Featured Vendor: Michele James-Parham

I was born and raised in Oklahoma City, OK, but transplanted to the 'burgh in July 2005 with my family. My husband William, son Elijah and I live on the Northside, in Brighton Heights, on a little dead end street, with our two cats, Lain and Grey.

I come from a long line of crafty women. My paternal and maternal great-great AND great-grandmothers made every piece of clothing and linens that their families needed, which was a lot, because collectively, the 12 of them had 79 children! Next, came my two grandmothers (who had a much smaller army of only five children to craft for); both were seamstresses too (go figure). I spent a lot of time with my maternal great-grandmothers while I was growing up. Both of them lived on farms and were quilters.
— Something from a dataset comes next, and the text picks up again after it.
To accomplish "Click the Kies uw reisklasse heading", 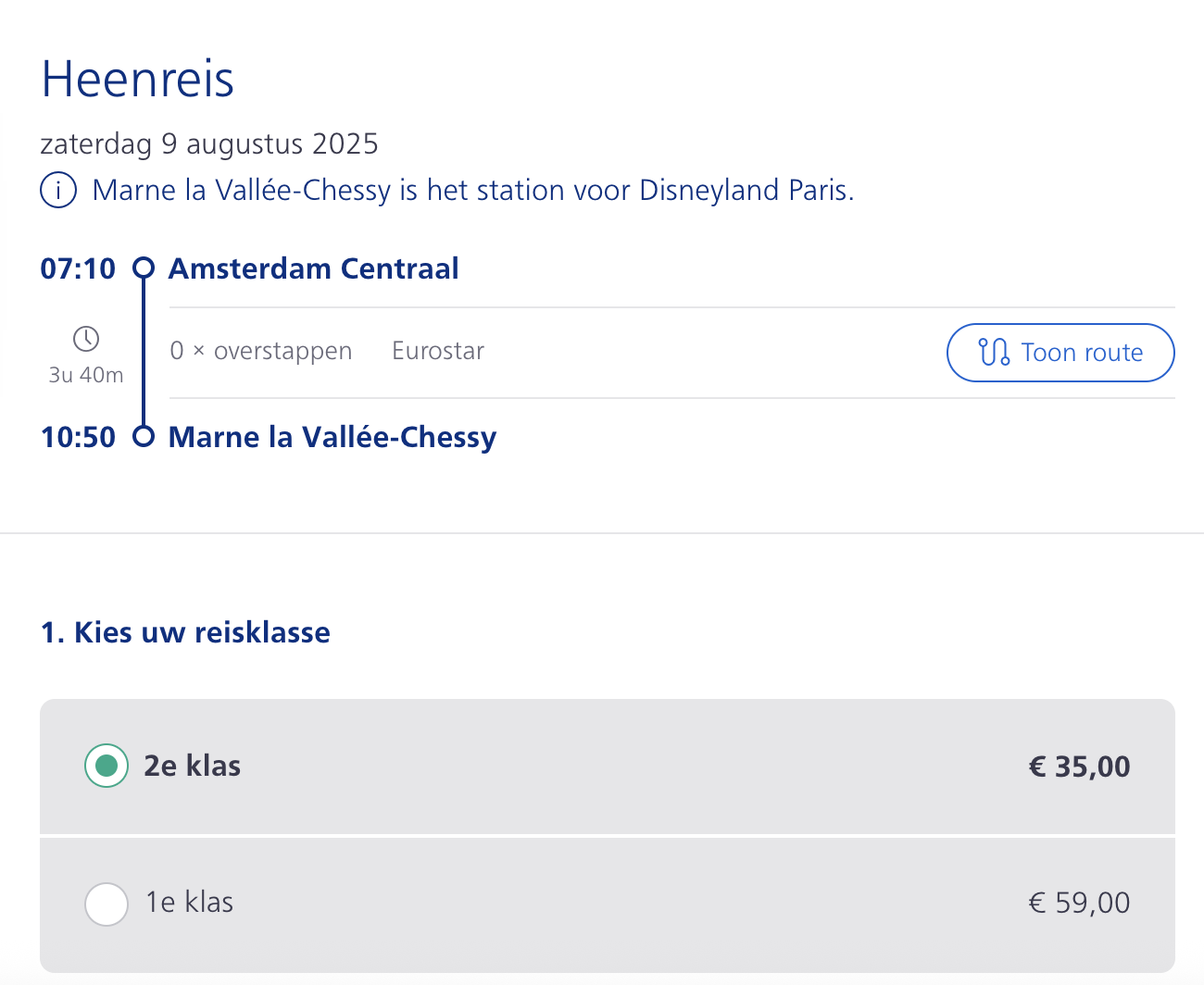I will [x=185, y=632].
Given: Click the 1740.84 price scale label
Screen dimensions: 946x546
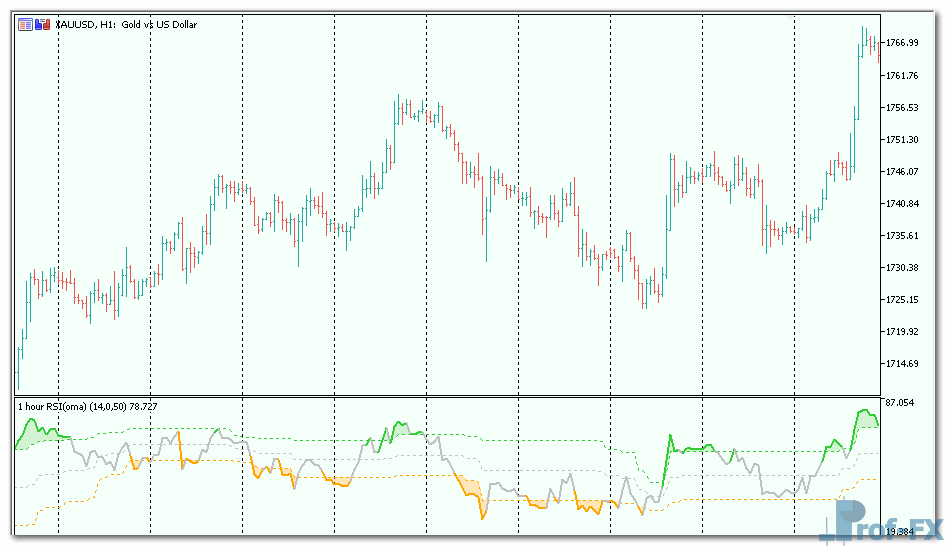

They taught me a lot about sewing, being farmers' wives and what it was like to be immigrants. I thought I was just playing and that they were just entertaining me, but they were really setting the stage for me to follow in their quilted and caravaned footsteps. My grandmother made me lots of clothes (as did my mother) when I was a baby and toddler. My grandmother also made me dolls, doll clothes and all of my baton twirling costumes, which I later learned to help with making. I think my mother, though she can sew, wasn't as drawn to the needle and thread like I have become -- she is a crocheter.

When I found out I was pregnant with our son, I decided to buy a sewing machine and make some baby clothes and cloth diapers. I was going to be so productive and not need to buy all of that stuff. I set out with the best of intentions, but realized that it was going to take a whole lot more patience and time than I might be willing to give the project. I did manage to make some stuff, but nothing too impressive and we bought plenty more than expected. Once Elijah was a little older, I set back down at my machine and began to sew. I'd stay up late to sew and get early to sew. I'd try to encourage Elijah to take extra naps and longer naps so I could sew. I became a pro at sewing while balancing a nursing baby on my lap. As I kept sewing, I started to remember what all those wise women had taught me. I began to really make things and to find a certain Peace or Zen in the process.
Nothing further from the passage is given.